I sampled another chat (Hindi for snack), a lentil dumpling covered with white, dark brown, and green sauces—yogurt, tamarind, and coriander. Extra chutneys came with the bhel puri and the dahi bhalla, my second appetizer. I kept spooning more tamarind on my dishes, sating my appetite for the syrupy relish. I looked forward someday to trying Jyoti’s shrimp masala, a curry accented with tamarind.

Manageress Saba Tasneem, who hails from the South Indian state of Andhra Pradesh, and I talked tamarind lore. She remembered eating the evergreen’s “sour leaves” when she was growing up. “When the new, very small leaves come out, we take them and cook them like spinach.”

I completed my tamarind education at the Burma, the only restaurant in the District featuring this cuisine and one of a small group of these establishments in the country (740 6th Street, N.W., 638-1280). A starter of perfectly cooked, lightly fried calabash, a Burmese squash, came with a blackish tamarind dipping sauce. Coriander leaves floated in the liquid, pungent from the addition of fish sauce, onion, garlic, and chili. The sharp condiment played off the tender taste of the battered vegetables.

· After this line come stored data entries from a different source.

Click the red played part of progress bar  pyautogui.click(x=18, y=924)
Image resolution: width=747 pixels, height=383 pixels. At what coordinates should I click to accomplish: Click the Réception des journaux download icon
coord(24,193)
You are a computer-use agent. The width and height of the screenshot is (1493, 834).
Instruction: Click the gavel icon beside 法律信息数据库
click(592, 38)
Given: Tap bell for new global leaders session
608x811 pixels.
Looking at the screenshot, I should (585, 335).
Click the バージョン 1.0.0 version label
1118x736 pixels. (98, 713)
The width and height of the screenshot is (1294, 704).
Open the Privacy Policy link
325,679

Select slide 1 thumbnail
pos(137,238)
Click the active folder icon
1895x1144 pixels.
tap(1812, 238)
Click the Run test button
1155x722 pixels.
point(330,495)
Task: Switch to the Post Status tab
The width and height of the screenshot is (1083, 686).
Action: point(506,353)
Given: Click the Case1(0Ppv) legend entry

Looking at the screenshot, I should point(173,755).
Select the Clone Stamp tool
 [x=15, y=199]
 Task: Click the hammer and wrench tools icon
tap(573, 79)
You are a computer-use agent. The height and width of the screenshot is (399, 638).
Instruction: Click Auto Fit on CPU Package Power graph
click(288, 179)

I delighted in a main dish of tamarind fish, a sort of stew. Chunks of salmon had been cooked in a sauce of fresh tomatoes, onions, and peppers infused with sour tamarind.

Still perplexed about the tamarind, I turned to my hosts, Jane Tinpe and her son, John, for guidance. Why, I wondered, was the fruit so indispensable? The scarcity of citrus fruit, Jane explained, is part of the answer. “In the village most people don’t have either vinegar or lemon.”  Tamarind filled the gap as a souring agent. For example, “any kind of salad we use tamarind,” she said. “We like sour as much as you like sugar,” Jane added.

I had one more nagging question. Why did the Burmese and others from tropical lands seem to crave sour flavors like tamarind. Jean’s response was simple and incisive: “You need sour things because of the weather.”